12/13/2015

Forbes 2nd Empire Collection to be Sold


The NY Times is reporting that Christopher Forbes plans to sell his collection of over 3,000 works of French Second Empire art at auction. The works will be sold in about 2,000 lots at the Chateau de Fontainebleau with expectations totals of between $3.3 million and $4.4 million, although they are still reviewing items. The sale will be in early March, and should be a good one to watch.

The NY Times article notes on the Second Empire "Louis-Napoleon Bonaparte, nephew of Napoleon Bonaparte, was elected president of the French Second Republic in 1848, and then seized royal powers in a coup d’état in 1851, ruling over a despotic but opulent colonial empire until 1870."

The NY Times reports
PARIS — Christopher Forbes, vice chairman of Forbes, is to sell his vast collection of French Second Empire art and memorabilia at an auction in Fontainebleau, near Paris, next year, according to the auctioneer Jean-Pierre Osenat.

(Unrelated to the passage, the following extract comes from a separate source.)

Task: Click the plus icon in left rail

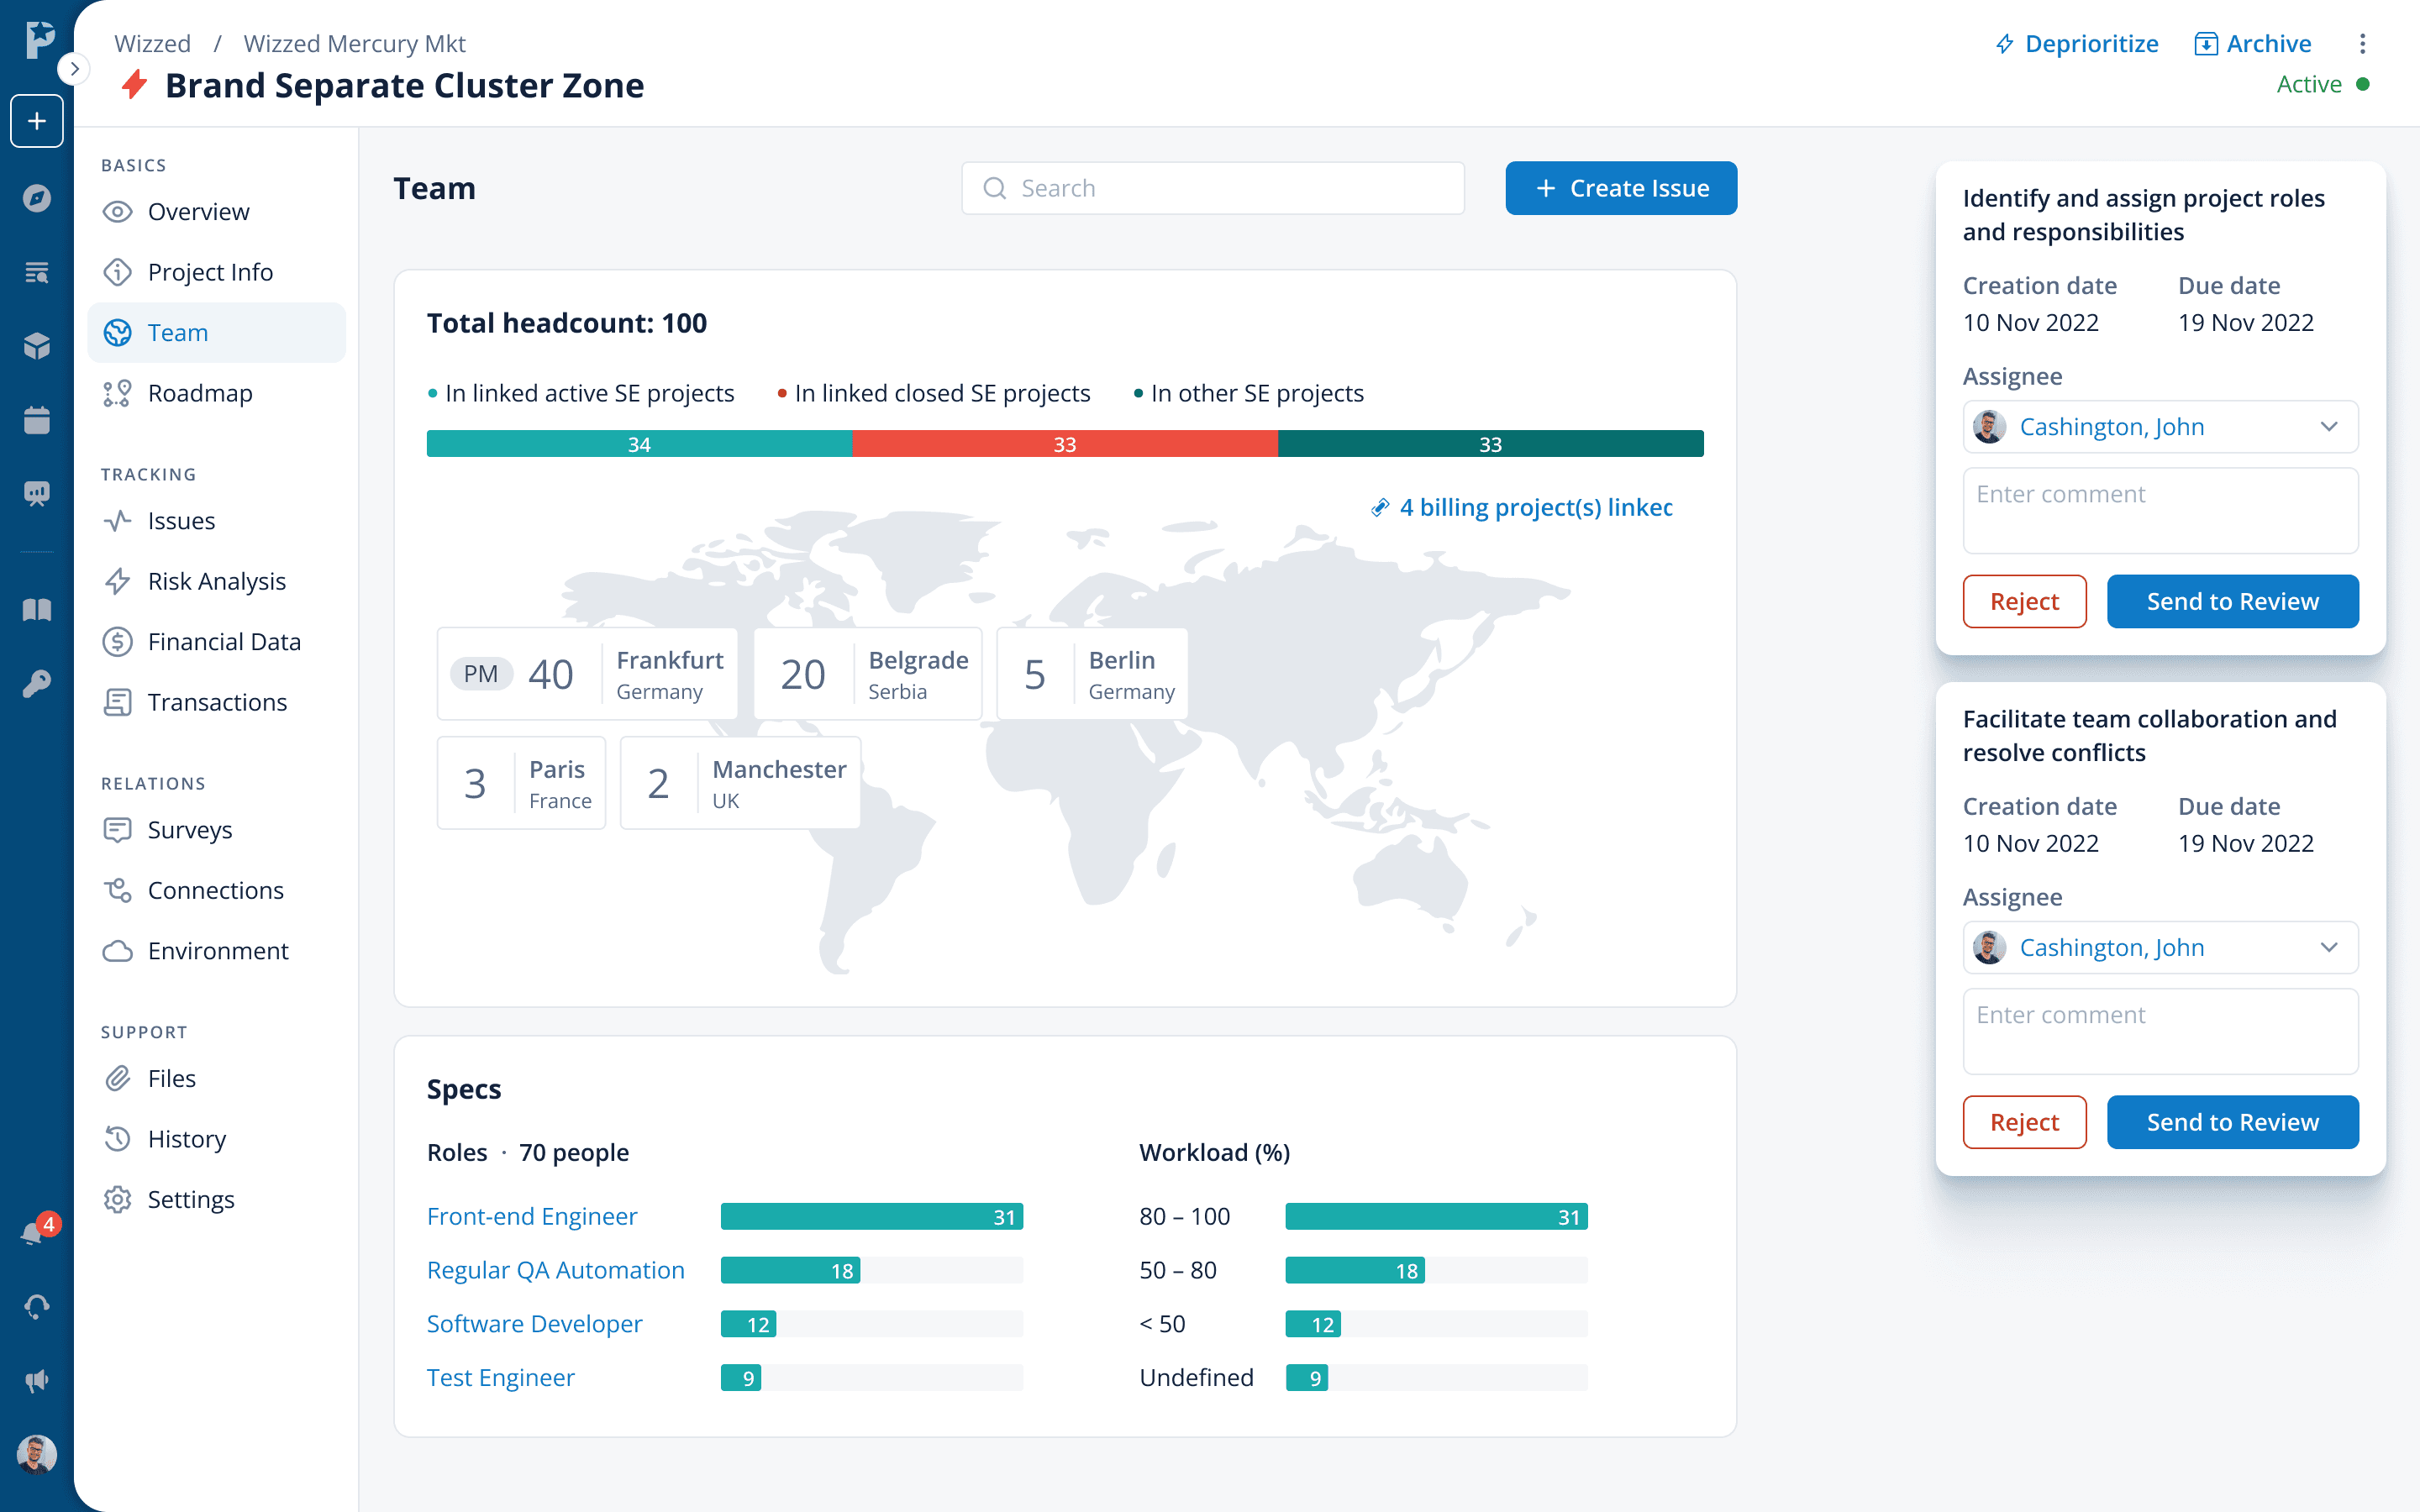Action: pos(37,121)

The collection was begun by Mr. Forbes’s father, Malcolm Forbes, and put together over 40 years. “This is the biggest and most important Second Empire collection in the world,” Mr. Osenat said. Major works from the collection have circulated in the United States as an itinerant exhibition over the past dozen years.

The sale, to be held in early March, will see about 3,000 items go under the hammer, arranged in about 2,000 lots. Preview shows will be held in the Paris Opera Garnier – itself a Second-Empire building — and the Château de Fontainebleau, about 35 miles south of Paris.

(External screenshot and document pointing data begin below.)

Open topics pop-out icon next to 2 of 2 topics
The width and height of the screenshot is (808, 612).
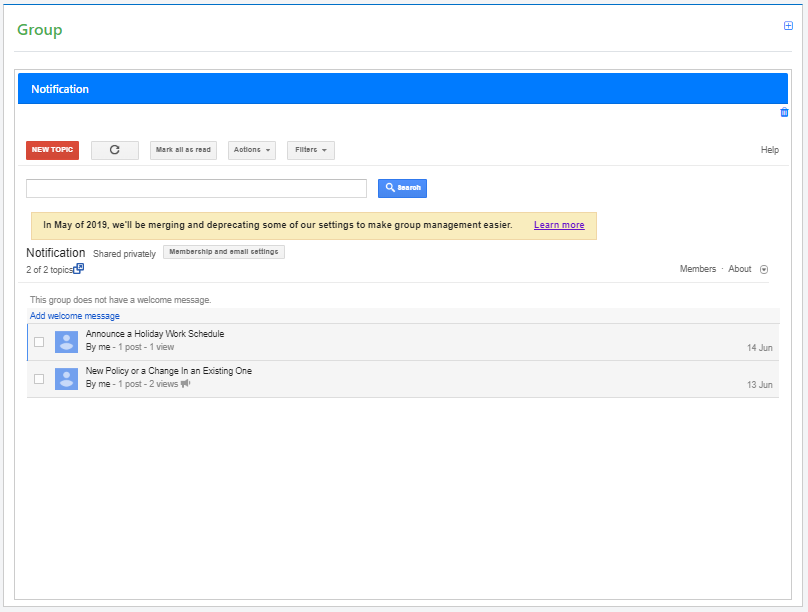pyautogui.click(x=78, y=268)
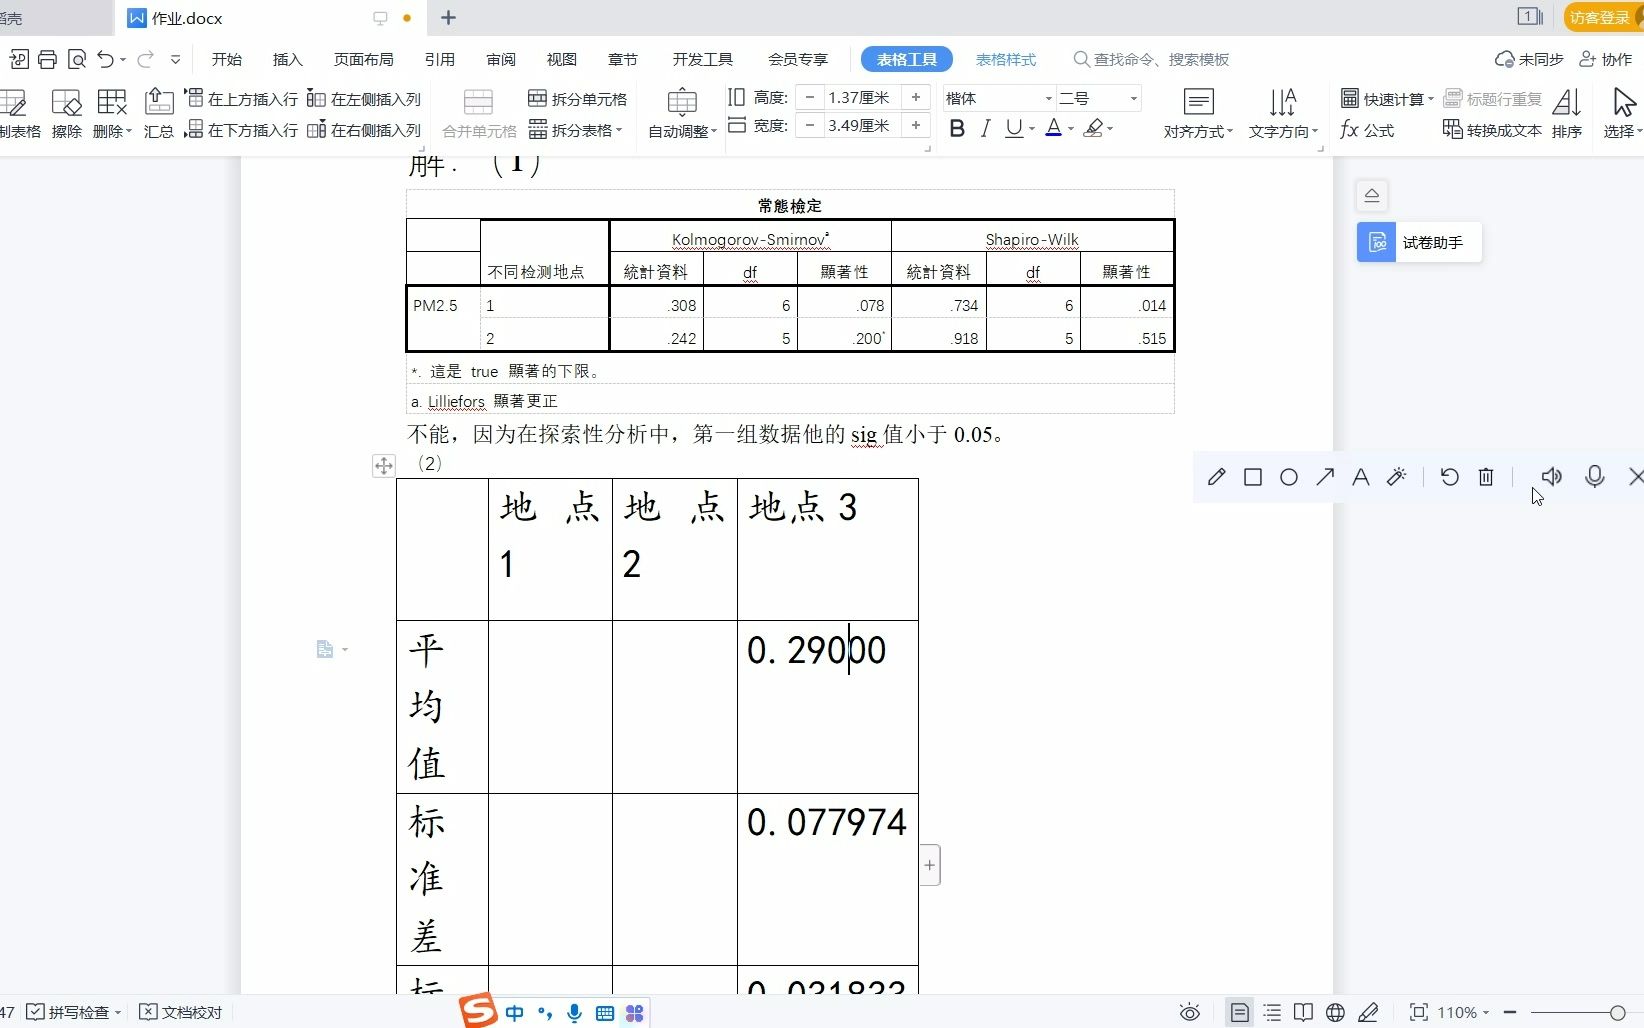Switch to the 表格样式 tab
Screen dimensions: 1644x1028
coord(1005,59)
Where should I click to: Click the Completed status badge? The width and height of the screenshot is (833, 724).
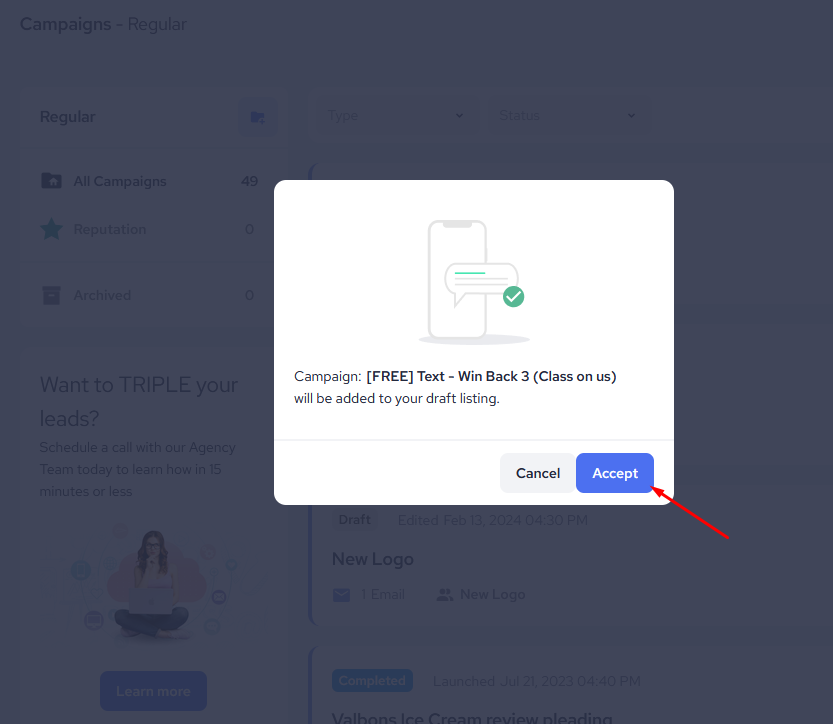pos(372,680)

Among the lots will be about 500 paintings and drawings, like grandiose battle panoramas and portraits, or intimate sketches by Degas and Gustave Doré; sculptures; rare books; letters; and photographs. The total value is conservatively estimated at three million to four million euros, Mr. Osenat said, or about $3.3 million to $4.4 million. But with experts still combing through the lots, that could change.

“We are still discovering treasures as we go through, preparing the catalog,” said the art historian Jean Pierre Chataigner. “There are letters from the architect Baron Haussman to the Emperor; there are secret diplomatic exchanges. This is a chronicle of the entire epic of the Second Empire.”

Louis-Napoleon Bonaparte, nephew of Napoleon Bonaparte, was elected president of the French Second Republic in 1848, and then seized royal powers in a coup d’état in 1851, ruling over a despotic but opulent colonial empire until 1870.

The sale is not the first by members of the Forbes family in the past few years. In 2001 the family disposed of part of its collection of American paintings and in 2002 part of its holding of American historical documents. In 2003 Mr. Forbes sold the family collection of Victorian art, described at the time as the third most important in the world. But the French works are “certainly more important than the Victorian collection,” Mr. Chataigner said.